Dandruff isn’t exactly a sexy topic—and for the countless women who suffer from it on the regular, it’s literally the worst. We totally get it: Dealing with an itchy scalp and constant flaking is super-frustrating. Like, ever tried wearing a black top while dealing with dandruff? It’s a freaking nightmare. Here’s what you need to know about dandruff if you want to say goodbye to it for good.
1. Dry Scalp, Dandruff, and Psoriasis Are All Different Things
Sure, they all come with their own level of “dang, this sucks,” but you shouldn’t confuse the three. “When you look at the scalp of someone who’s just dry, you may not see anything, [but] there might be a light flake here and there,” says Francesca Fusco, M.D., a medical and cosmetic dermatologist in New York. Dryness is also generally caused by environmental factors or the products you’re using, so once you switch things up, it goes away. Dandruff comes with a lot more itching, yellowish flaking, greasy build up on the scalp, and if it’s severe enough, shedding of the hair (*cringes*). Here’s what dandruff actually looks like…
Psoriasis is a whole different ball game and usually affects those that are genetically susceptible. “With psoriasis, [the flakes] are silvery white, clumped, and thick,” says Fusco. And it doesn’t end with the scalp. If you’re dealing with psoriasis, other parts of your body (like your elbows, knees, lower back, and fingernails) can show signs of it, too. If you have no idea where your flake-level stands, it’s best to have a derm look at the situation so you know the best ways to treat it.

----------------------------------------

**What to work on:**
1. Does each statement agree with the dandruff article? Answer yes or no for each, and quote the deciding words. (a) Psoriasis flakes are silvery white, clumped, and thick. (b) Dryness usually clears up once you change the products you use. (c) Psoriasis shows up only on the scalp.
2. Continue the dandruff article from where it stops, keeping its numbered sections and chatty tone.

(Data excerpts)
----------------------------------------

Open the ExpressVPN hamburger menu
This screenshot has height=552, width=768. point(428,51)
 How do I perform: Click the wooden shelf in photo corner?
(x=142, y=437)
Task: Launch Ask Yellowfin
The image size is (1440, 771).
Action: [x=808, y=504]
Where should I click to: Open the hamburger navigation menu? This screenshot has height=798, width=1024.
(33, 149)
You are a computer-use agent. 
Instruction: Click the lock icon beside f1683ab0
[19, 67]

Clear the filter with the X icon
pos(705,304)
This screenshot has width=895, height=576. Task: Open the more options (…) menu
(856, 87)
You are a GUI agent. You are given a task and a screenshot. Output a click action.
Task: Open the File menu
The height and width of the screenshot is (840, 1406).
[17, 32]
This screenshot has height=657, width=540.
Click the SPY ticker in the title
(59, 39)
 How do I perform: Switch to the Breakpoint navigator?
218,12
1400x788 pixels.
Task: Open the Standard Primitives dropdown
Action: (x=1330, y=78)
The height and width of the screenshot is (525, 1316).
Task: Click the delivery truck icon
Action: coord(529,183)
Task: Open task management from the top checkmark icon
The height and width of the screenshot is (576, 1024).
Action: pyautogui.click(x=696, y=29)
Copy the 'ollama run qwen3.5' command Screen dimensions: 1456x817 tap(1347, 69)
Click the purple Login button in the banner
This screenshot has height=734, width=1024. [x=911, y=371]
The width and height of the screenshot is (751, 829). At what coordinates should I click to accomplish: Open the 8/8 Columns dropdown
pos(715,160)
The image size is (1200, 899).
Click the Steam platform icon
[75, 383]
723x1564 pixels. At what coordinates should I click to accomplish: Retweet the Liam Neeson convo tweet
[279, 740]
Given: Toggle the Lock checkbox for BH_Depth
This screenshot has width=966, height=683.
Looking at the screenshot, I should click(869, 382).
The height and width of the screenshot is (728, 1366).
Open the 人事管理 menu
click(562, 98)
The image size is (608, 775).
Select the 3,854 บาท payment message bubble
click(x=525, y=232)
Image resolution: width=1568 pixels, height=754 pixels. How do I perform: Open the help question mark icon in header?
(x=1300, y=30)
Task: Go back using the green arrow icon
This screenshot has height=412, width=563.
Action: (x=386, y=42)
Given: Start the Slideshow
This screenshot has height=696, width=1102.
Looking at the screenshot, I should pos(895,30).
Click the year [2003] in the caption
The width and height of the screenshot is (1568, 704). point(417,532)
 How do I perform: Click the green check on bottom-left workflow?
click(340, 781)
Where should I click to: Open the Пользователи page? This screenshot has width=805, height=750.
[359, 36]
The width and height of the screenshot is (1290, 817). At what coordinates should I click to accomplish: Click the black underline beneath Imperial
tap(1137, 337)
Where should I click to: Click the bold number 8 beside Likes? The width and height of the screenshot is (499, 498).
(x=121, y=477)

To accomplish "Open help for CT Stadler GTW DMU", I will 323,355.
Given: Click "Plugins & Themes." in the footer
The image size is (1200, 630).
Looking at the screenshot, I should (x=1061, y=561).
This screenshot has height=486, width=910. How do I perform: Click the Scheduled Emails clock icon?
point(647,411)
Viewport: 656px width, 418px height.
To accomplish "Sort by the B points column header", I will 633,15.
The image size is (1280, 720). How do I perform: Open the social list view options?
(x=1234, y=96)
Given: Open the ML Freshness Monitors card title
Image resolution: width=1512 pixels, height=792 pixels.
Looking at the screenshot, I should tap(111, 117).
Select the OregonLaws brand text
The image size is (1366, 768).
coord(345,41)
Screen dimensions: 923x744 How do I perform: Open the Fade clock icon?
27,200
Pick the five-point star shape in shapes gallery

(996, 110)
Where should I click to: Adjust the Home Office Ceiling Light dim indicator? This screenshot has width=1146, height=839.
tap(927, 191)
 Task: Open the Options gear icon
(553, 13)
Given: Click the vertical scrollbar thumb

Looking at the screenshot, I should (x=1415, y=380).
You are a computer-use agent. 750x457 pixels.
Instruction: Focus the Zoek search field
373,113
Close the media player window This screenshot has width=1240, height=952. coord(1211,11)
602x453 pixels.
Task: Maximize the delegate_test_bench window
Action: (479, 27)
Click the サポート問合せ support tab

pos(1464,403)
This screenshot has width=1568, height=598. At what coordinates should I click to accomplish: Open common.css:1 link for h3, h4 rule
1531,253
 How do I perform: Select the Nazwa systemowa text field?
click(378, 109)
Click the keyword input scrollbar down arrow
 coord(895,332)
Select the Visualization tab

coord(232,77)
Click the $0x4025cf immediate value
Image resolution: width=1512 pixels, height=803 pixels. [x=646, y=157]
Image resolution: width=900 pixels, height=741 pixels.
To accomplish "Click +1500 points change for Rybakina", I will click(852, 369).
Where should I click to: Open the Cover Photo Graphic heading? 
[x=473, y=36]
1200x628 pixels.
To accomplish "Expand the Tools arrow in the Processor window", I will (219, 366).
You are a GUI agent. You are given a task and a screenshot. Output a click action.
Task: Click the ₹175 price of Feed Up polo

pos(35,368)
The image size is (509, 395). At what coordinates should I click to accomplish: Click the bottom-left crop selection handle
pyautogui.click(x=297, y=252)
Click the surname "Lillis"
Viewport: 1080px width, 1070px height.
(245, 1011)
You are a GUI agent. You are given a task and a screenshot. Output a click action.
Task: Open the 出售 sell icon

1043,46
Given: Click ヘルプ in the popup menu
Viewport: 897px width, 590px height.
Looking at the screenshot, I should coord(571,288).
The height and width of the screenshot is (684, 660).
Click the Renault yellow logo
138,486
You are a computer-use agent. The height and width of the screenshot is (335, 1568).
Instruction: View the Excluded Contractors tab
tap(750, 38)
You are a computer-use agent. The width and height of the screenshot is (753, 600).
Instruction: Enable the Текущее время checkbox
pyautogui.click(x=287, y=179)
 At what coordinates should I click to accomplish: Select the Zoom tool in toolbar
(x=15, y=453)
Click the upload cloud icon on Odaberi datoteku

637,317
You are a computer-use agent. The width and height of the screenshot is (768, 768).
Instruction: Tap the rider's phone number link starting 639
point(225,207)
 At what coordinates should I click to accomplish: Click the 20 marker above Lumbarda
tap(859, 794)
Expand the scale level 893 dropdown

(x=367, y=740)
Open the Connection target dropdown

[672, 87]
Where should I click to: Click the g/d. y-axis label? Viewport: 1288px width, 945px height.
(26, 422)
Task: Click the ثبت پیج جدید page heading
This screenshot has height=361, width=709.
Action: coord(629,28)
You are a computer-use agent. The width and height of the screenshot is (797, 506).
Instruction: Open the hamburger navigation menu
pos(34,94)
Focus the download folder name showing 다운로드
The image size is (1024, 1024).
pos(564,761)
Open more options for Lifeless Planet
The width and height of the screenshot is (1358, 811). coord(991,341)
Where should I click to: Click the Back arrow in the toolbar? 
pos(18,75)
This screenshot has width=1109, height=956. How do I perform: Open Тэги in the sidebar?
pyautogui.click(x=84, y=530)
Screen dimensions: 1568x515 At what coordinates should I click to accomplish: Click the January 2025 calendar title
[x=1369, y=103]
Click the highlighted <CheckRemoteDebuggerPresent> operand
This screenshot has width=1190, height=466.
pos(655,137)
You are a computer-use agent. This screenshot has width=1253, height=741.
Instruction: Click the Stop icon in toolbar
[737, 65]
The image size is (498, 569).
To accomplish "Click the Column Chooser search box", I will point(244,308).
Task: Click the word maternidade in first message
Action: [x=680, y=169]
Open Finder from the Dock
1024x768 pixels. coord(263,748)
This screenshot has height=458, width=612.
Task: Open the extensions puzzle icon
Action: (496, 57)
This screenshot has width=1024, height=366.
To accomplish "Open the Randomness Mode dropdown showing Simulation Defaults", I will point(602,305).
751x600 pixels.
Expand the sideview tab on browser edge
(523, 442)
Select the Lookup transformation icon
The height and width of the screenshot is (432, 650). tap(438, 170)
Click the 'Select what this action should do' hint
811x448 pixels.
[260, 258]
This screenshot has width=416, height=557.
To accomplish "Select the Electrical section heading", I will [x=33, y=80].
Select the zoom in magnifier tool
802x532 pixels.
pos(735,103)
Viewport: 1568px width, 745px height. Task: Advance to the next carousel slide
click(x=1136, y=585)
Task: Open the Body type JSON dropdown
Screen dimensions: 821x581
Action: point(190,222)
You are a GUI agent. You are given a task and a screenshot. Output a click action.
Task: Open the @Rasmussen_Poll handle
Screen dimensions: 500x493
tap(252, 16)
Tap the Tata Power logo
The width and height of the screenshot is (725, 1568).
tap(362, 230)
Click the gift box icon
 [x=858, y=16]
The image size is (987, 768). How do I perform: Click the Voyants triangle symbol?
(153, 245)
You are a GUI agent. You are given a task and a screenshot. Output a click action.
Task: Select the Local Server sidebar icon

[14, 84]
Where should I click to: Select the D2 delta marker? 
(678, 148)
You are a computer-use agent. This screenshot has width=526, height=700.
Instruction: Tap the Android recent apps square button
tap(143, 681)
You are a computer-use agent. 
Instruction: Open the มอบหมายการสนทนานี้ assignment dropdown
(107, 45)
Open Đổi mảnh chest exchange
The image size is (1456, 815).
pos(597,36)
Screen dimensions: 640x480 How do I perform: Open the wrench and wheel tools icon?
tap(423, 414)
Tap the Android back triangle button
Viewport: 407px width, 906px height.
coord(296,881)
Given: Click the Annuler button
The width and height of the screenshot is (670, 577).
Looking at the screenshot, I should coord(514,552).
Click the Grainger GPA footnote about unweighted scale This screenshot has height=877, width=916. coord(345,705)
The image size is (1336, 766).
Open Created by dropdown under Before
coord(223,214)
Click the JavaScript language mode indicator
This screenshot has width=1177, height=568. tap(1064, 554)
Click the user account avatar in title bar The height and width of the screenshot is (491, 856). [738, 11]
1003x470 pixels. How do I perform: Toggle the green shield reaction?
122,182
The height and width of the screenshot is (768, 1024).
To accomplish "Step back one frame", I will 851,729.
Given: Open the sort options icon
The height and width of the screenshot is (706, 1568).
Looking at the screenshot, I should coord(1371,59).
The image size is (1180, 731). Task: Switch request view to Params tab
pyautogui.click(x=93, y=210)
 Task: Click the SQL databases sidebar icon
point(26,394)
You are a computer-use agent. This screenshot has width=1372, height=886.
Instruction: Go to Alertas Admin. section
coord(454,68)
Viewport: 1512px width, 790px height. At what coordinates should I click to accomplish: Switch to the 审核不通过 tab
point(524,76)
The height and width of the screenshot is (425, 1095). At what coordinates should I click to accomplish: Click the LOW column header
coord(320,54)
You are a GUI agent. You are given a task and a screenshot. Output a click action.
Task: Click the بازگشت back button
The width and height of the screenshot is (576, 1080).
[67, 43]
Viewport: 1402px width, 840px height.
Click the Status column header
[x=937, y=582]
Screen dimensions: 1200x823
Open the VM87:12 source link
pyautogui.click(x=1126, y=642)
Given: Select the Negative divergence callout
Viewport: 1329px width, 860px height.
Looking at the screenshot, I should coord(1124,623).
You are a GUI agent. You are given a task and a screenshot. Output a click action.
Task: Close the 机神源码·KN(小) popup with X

----------------------------------------

**Results:**
1.
(a) Yes: "silvery white, clumped, and thick"
(b) Yes: "once you switch things up, it goes away"
(c) No: "And it doesn’t end with the scalp."

2.
2. Dandruff Isn’t Normally Caused by Dryness
Say whaa? Usually we think flaking = dryness, but that isn’t the case with dandruff. “It is actually the result of too much oil,” says David Bank, M.D., director of the Center for Dermatology, Cosmetic, and Laser Surgery in Mount Kisco, New York. “The harmless yeast that play a role in causing dandruff are increased with an increase in oil.” But that doesn’t mean you’re lacking in the hygiene department, either. If your scalp is oily, hormones are often to blame. When you have an overgrowth of the dandruff-causing yeast that likes to chill out in your sebaceous oil glands, known as malassezia, your skin freaks out and starts shedding because it’s trying to get rid of it. And once you develop this problem, it’s tough to shake (ugh).
3. It Can Be More Common in the Summer
Tons of studies go back and forth on whether or not winter or summer is your scalp’s sworn enemy, but Fusco says the time of year she sees dandruff the most is actually during the warmer months, usually from July through September. “The extra sweat during the summer mixes with your normal sebum production and spreads it all over the scalp, making it seem like you’re oilier when you may not be, because sebum production is all under hormonal control,” says Fusco. That blend of sebum and sweat (what an appealing combo, eh?) creates a nice little oil slick on the scalp, making for the perfect environment for snowy lookin’ hair in July.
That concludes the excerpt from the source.